▸ EXCERPTED TEXT
---

The invention relates to a preheating device for preheating fuel of an internal combustion engine with a heating medium.
A corresponding preheating device is known from EP 2 462 334 B1, by way of example.
In the known device, a fuel is preheated by being passed through a heat exchanger. This heat exchanger is constructed in the form of a tube which has a shell through which the fuel is conducted from a fuel inlet to a fuel outlet. Towards the inside of the tube, this shell constitutes a heat exchanger surface which comes into contact with a heating medium flowing through the tube in the axial direction. In this way, the fuel flowing in the tube shell is heated.
The known device, however, has the disadvantage that the required heating of the fuel in the manner described is insufficient. Since the warmer the fuel is, the better it burns, it is crucial that the fuel is heated as effectively as possible by the heat exchange process. Another disadvantage of the known construction is that the tube shell contains components which have to be welded together. If leaks occur at the welding points in the course of operation, it is possible that fuel and heating medium will be mixed with each other. This can lead to a downstream engine being operated with a fuel/water mixture, for example, and thus possibly being damaged.

---

▸ WHAT THIS EXERCISE ASKS
(A) Duplicate the part of the preheating device text starting with "A corresponding preheating" and going on through "shell is heated.".
(B) Answer these questions from the preheating device text:
(i) Which document is cited as an example of where a corresponding device is known?
(ii) In the known device, in what direction does the heating medium flow through the tube?
(iii) What can happen to a downstream engine if fuel and heating medium mix?
The lines after this text are separate material.

▸ SOURCE DATA
---

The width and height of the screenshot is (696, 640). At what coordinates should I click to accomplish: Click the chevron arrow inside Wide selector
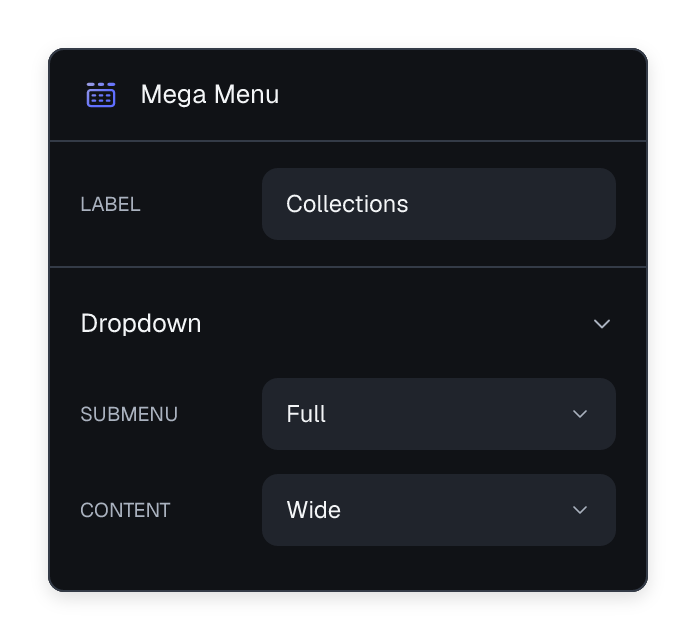tap(580, 510)

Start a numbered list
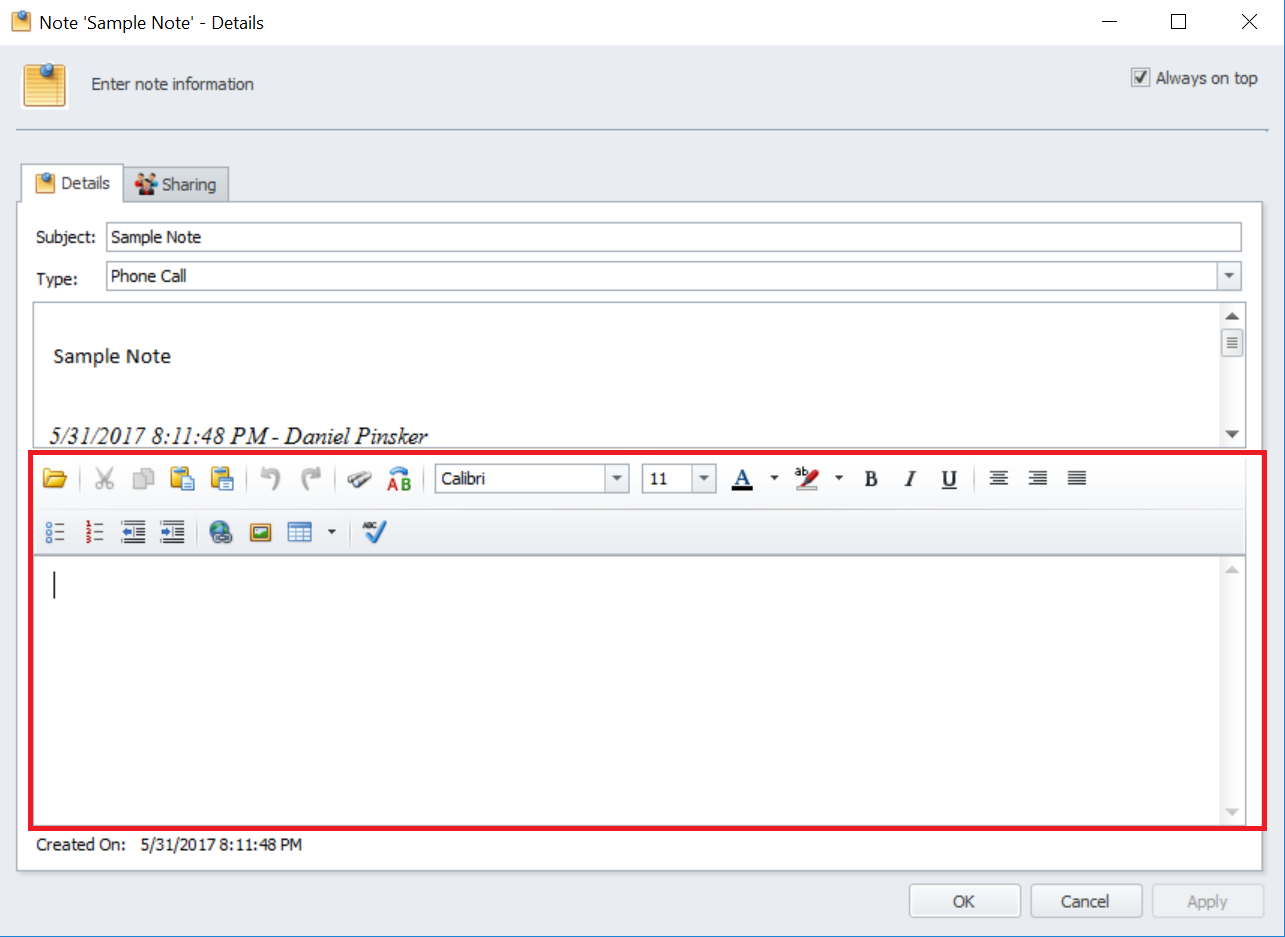(x=95, y=532)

---

▸ THE SOLUTIONS
(A)
A corresponding preheating device is known from EP 2 462 334 B1, by way of example.
In the known device, a fuel is preheated by being passed through a heat exchanger. This heat exchanger is constructed in the form of a tube which has a shell through which the fuel is conducted from a fuel inlet to a fuel outlet. Towards the inside of the tube, this shell constitutes a heat exchanger surface which comes into contact with a heating medium flowing through the tube in the axial direction. In this way, the fuel flowing in the tube shell is heated.

(B)
(i) EP 2 462 334 B1
(ii) In the axial direction
(iii) It can be operated with a fuel/water mixture and possibly be damaged.